§ DIRECTIONS FOR THIS TASK: For this exercise, return only the lines in the records below from the one holding "Task: Select UnRAR and RAR Viewer text" through the one holding "At what coordinates", including both, exactly as they appear and without pictures.

§ INPUT MATERIAL:
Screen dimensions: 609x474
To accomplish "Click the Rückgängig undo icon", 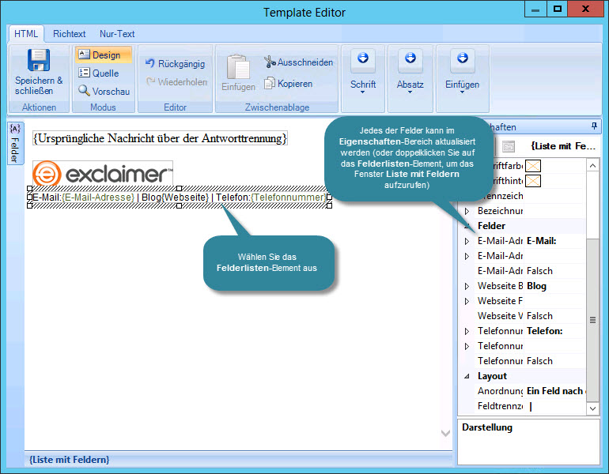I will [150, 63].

--

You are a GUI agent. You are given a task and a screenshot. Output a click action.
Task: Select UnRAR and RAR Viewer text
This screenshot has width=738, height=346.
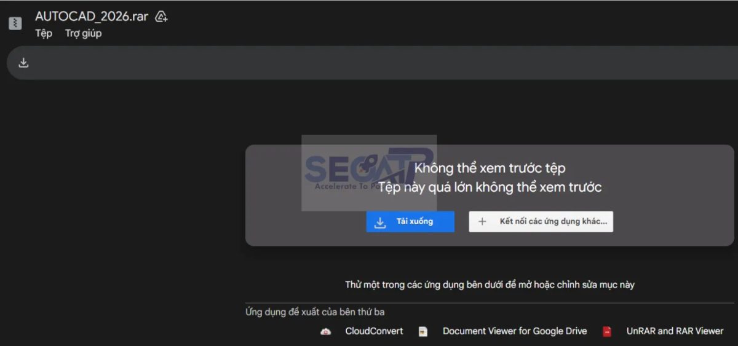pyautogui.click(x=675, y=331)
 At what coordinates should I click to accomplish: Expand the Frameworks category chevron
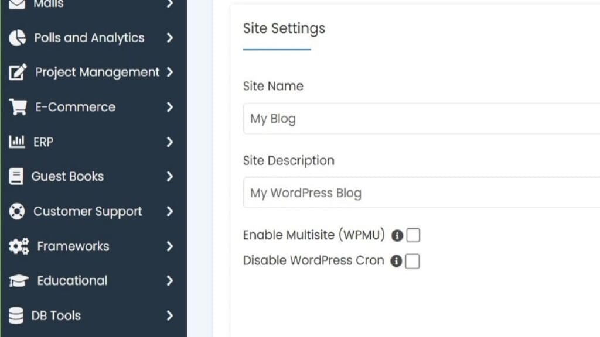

§ EXERCISE SOLUTION:
Task: Select UnRAR and RAR Viewer text
This screenshot has width=738, height=346.
pyautogui.click(x=675, y=331)
 At what coordinates should I click to accomplish: Expand the Frameworks category chevron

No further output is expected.